Instructions for the task » Your response should contain every line from the data below that holds the string "computer".

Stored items
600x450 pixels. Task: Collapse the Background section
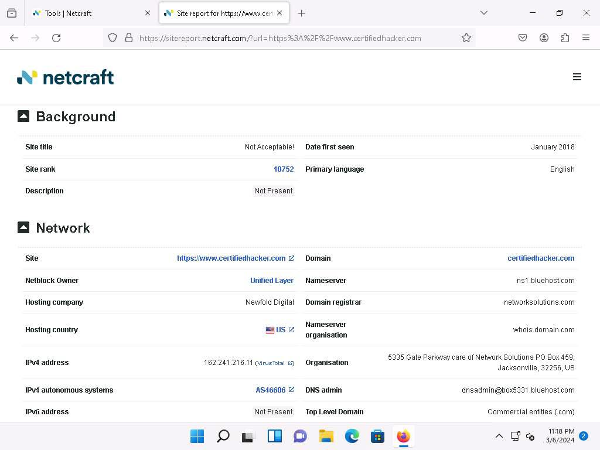(23, 116)
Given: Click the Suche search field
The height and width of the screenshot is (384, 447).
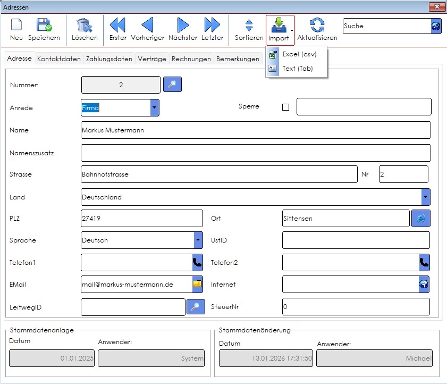Looking at the screenshot, I should (x=387, y=26).
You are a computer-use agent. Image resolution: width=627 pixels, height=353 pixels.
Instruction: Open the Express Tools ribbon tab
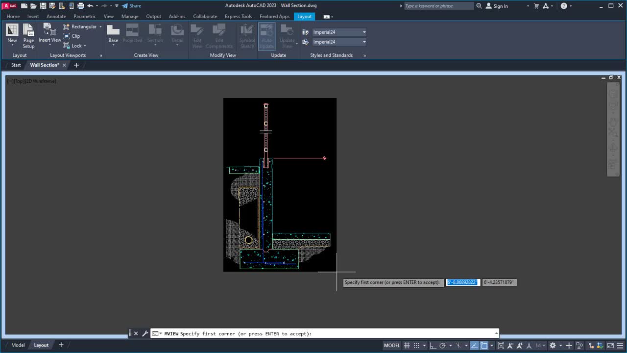pos(238,16)
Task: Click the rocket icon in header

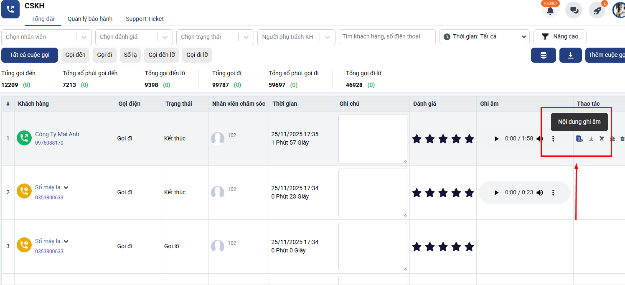Action: coord(597,11)
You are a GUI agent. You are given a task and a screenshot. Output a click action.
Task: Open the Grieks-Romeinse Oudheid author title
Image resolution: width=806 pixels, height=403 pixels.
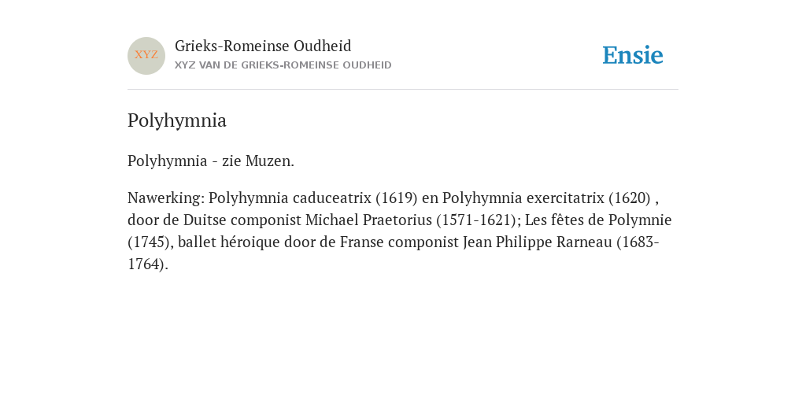tap(263, 46)
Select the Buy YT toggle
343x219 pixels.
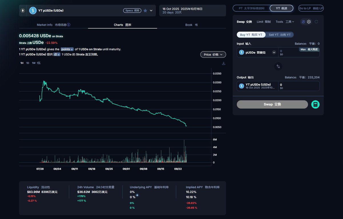coord(251,35)
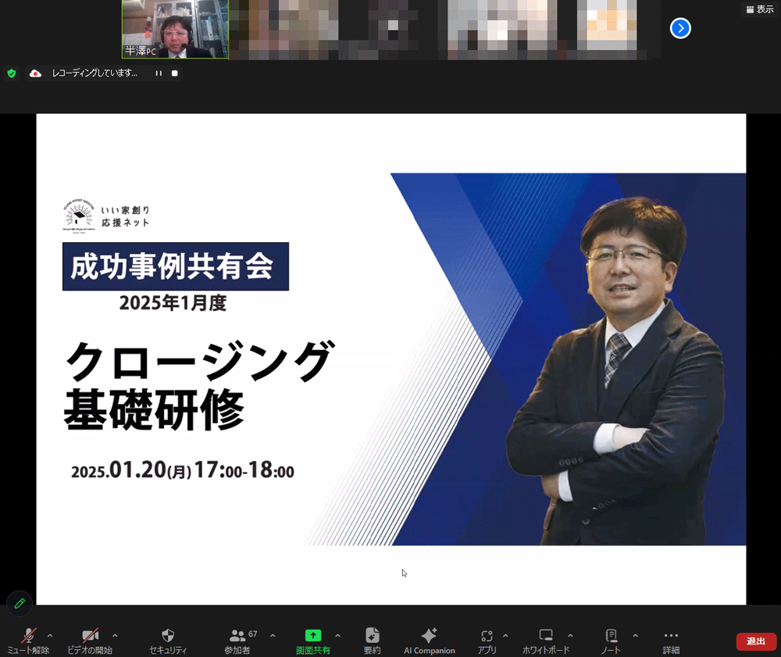Image resolution: width=781 pixels, height=657 pixels.
Task: Open the ノート notes icon
Action: (611, 636)
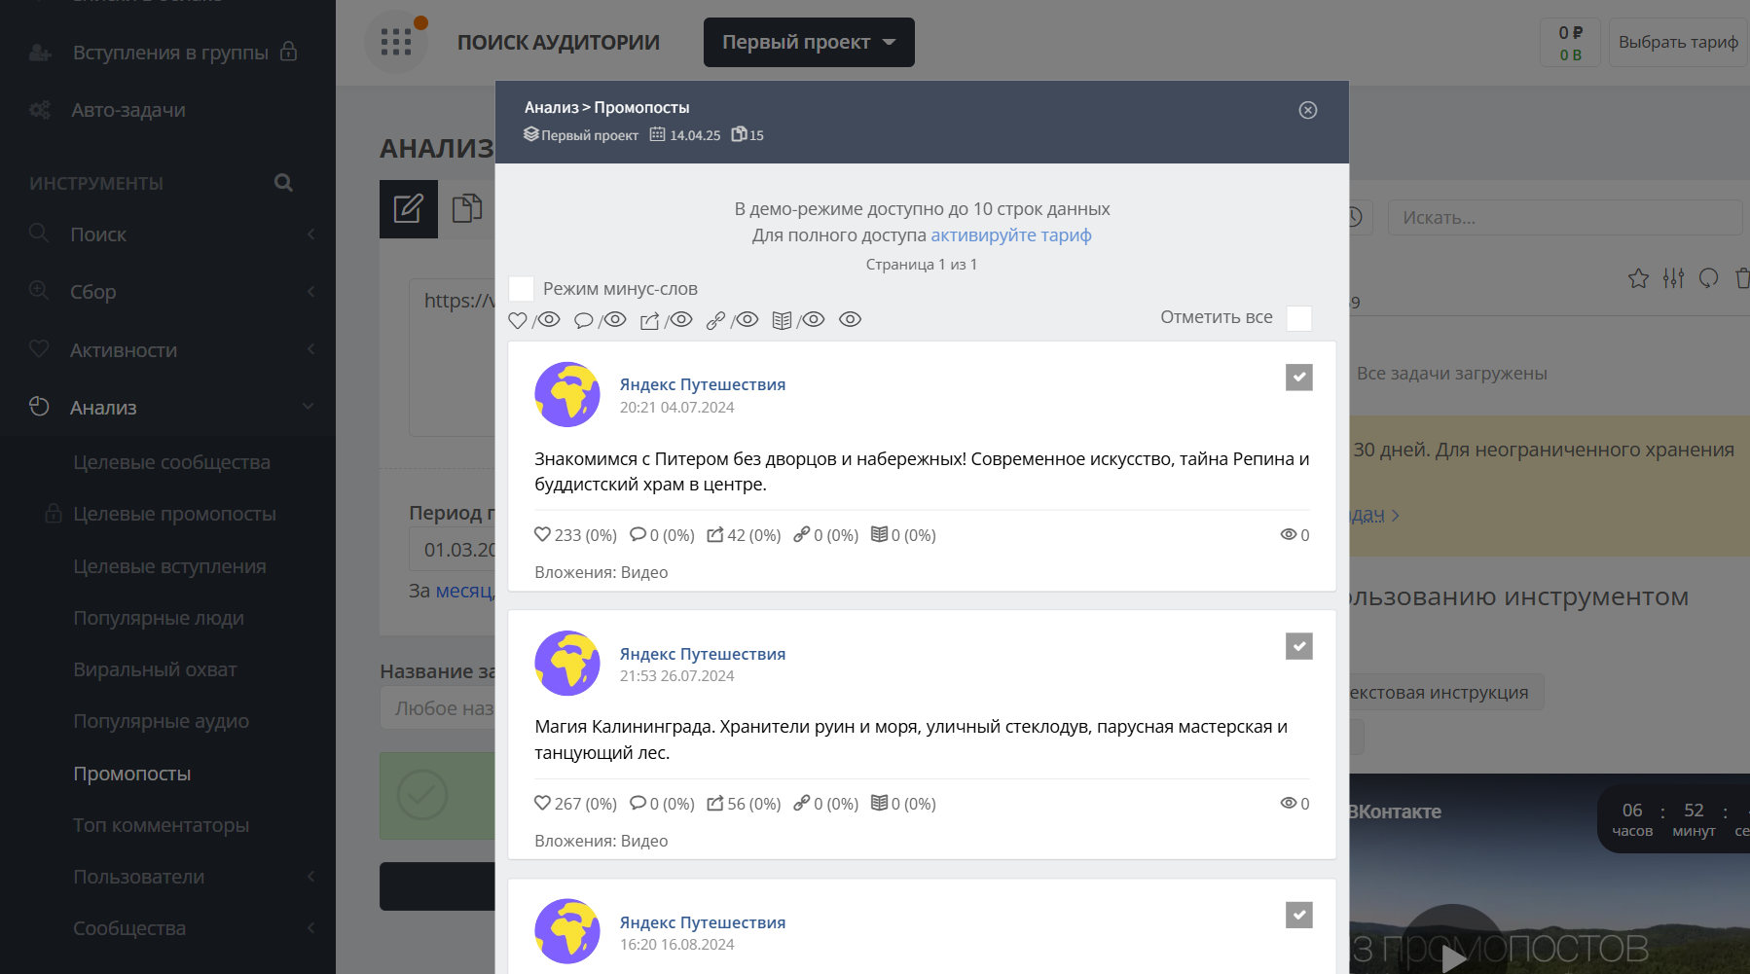Enable Режим минус-слов checkbox

pyautogui.click(x=522, y=289)
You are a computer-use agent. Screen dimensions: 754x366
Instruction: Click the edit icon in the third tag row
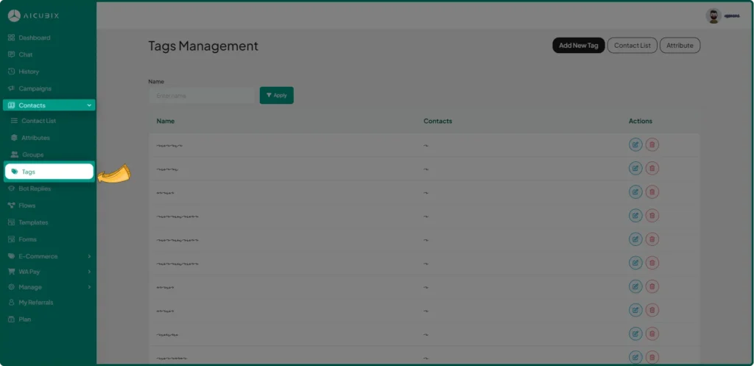[635, 192]
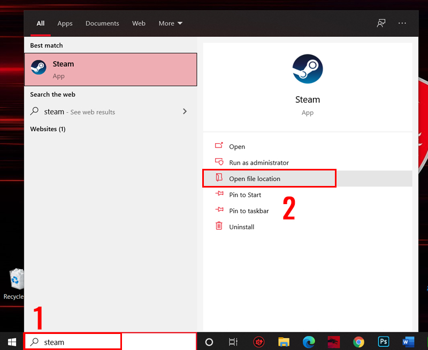This screenshot has height=350, width=428.
Task: Expand the More dropdown filter
Action: click(170, 24)
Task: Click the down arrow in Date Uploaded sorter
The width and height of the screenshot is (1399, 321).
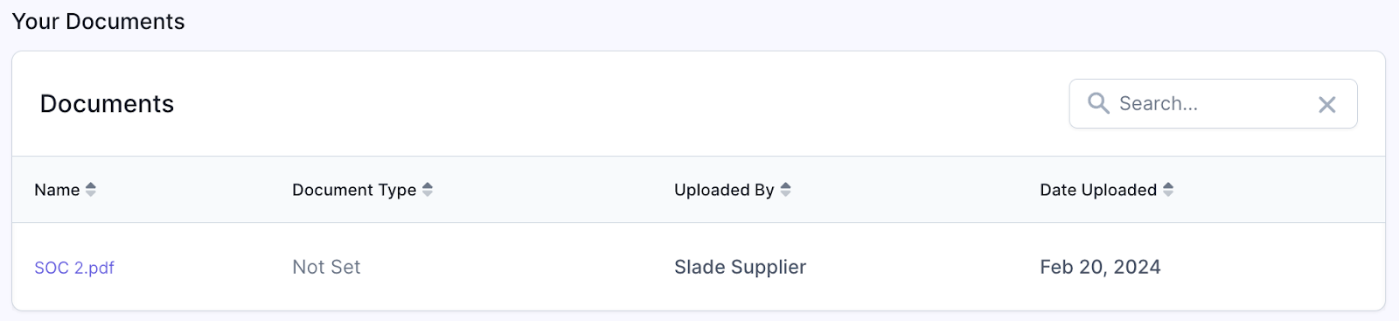Action: tap(1168, 193)
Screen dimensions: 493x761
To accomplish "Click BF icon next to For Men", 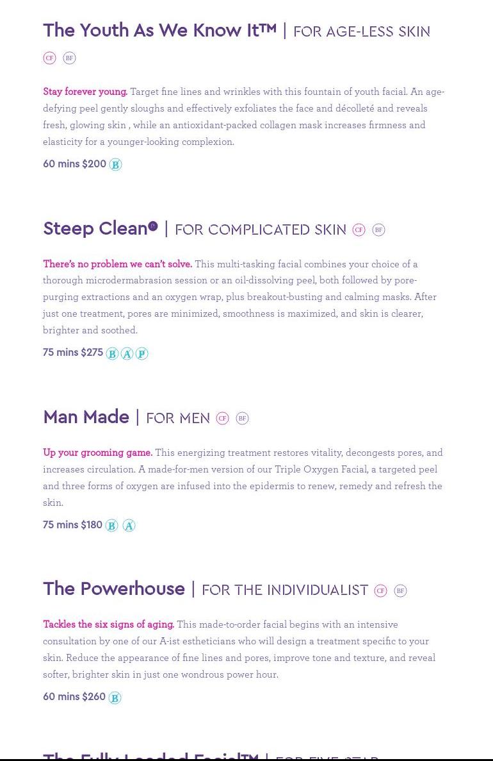I will [x=242, y=418].
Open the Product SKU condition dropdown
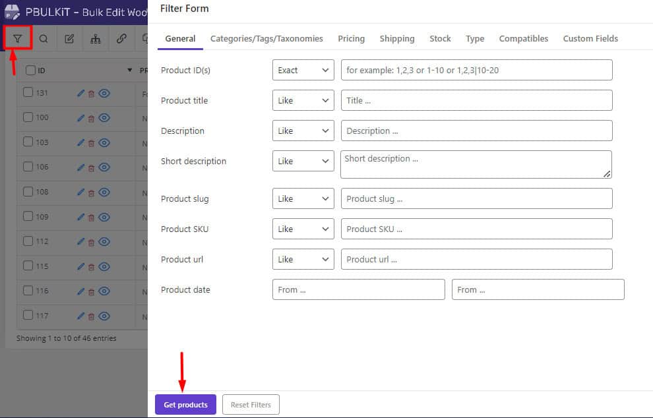This screenshot has height=418, width=653. coord(303,229)

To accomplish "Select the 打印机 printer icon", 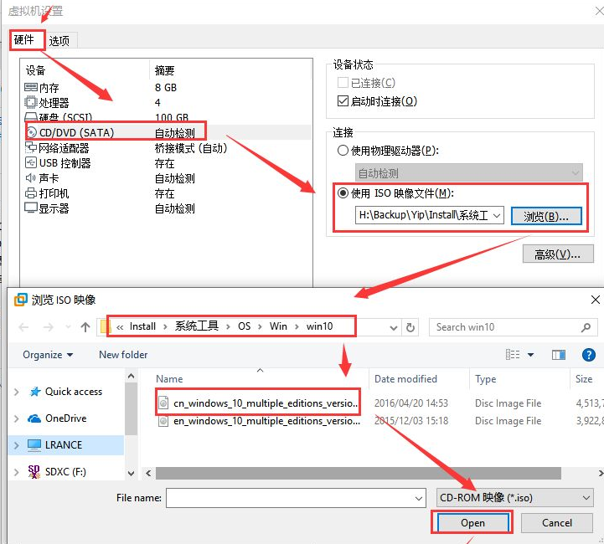I will [x=31, y=193].
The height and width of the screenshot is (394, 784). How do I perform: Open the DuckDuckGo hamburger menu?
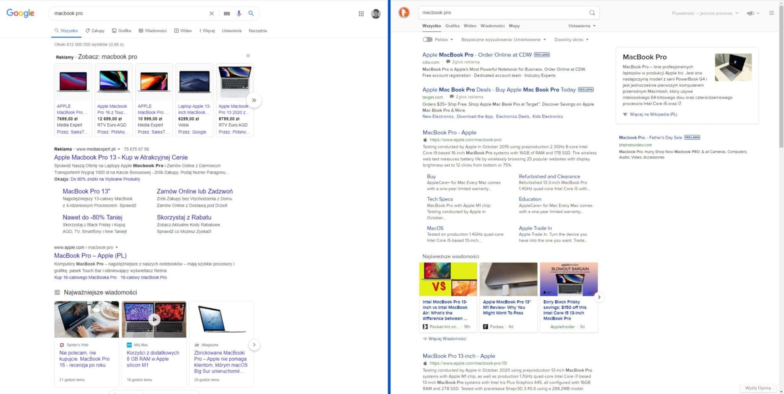tap(771, 13)
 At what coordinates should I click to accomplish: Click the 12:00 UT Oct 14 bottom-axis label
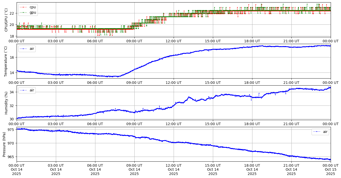coord(173,169)
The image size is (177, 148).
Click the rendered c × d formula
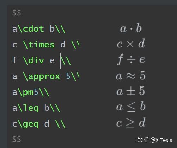(x=131, y=44)
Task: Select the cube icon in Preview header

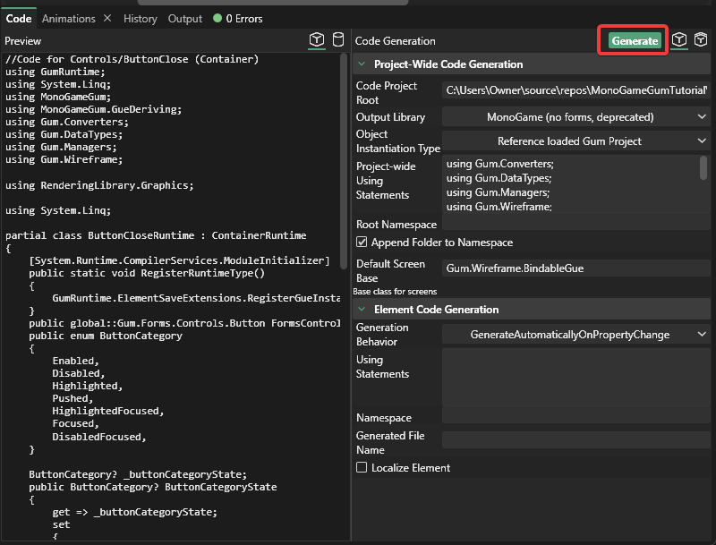Action: [x=317, y=40]
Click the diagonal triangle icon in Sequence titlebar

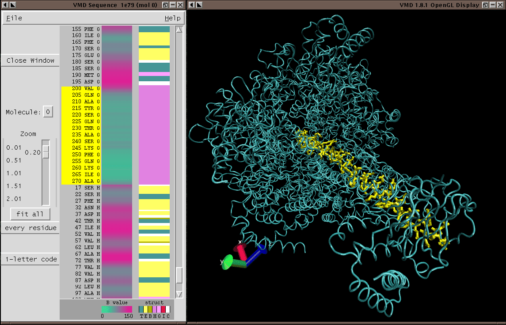pyautogui.click(x=13, y=5)
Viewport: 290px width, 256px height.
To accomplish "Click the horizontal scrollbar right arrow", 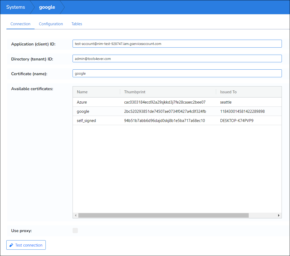I will click(279, 216).
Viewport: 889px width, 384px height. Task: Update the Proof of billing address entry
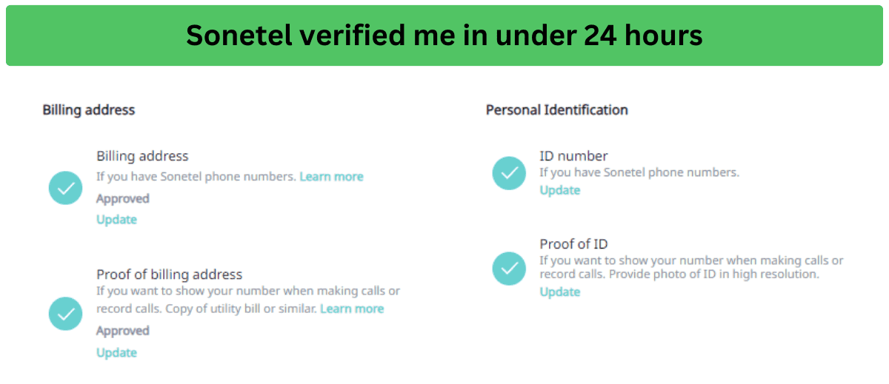(116, 353)
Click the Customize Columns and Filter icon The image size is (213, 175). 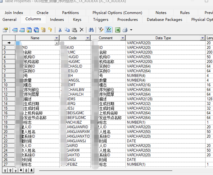point(101,30)
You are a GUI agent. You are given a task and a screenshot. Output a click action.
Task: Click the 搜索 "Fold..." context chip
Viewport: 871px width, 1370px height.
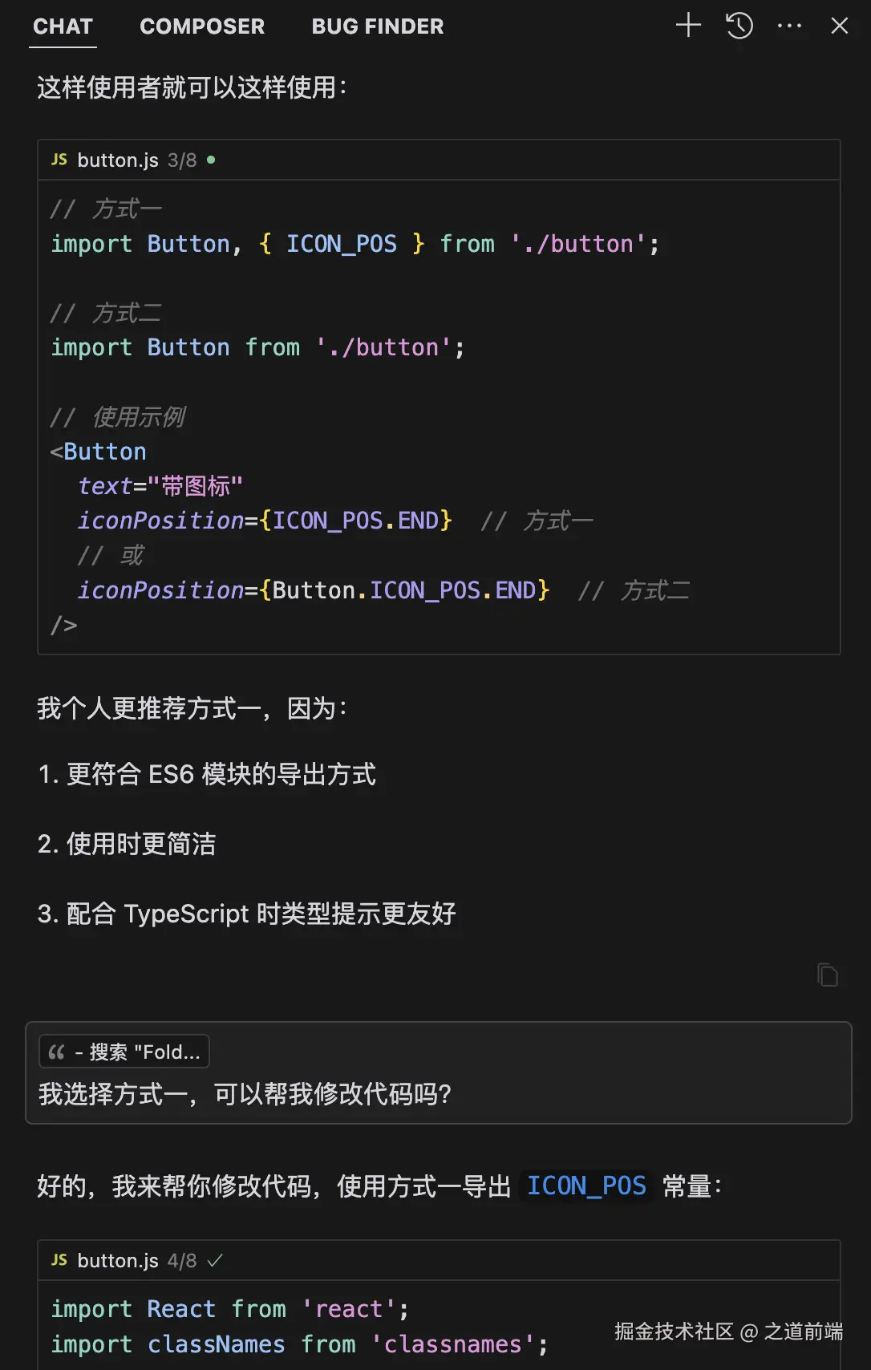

Answer to the problem »
You are a computer-use agent. Image resolution: width=627 pixels, height=353 pixels.
You are a computer-use agent. Screen dimensions: 754x366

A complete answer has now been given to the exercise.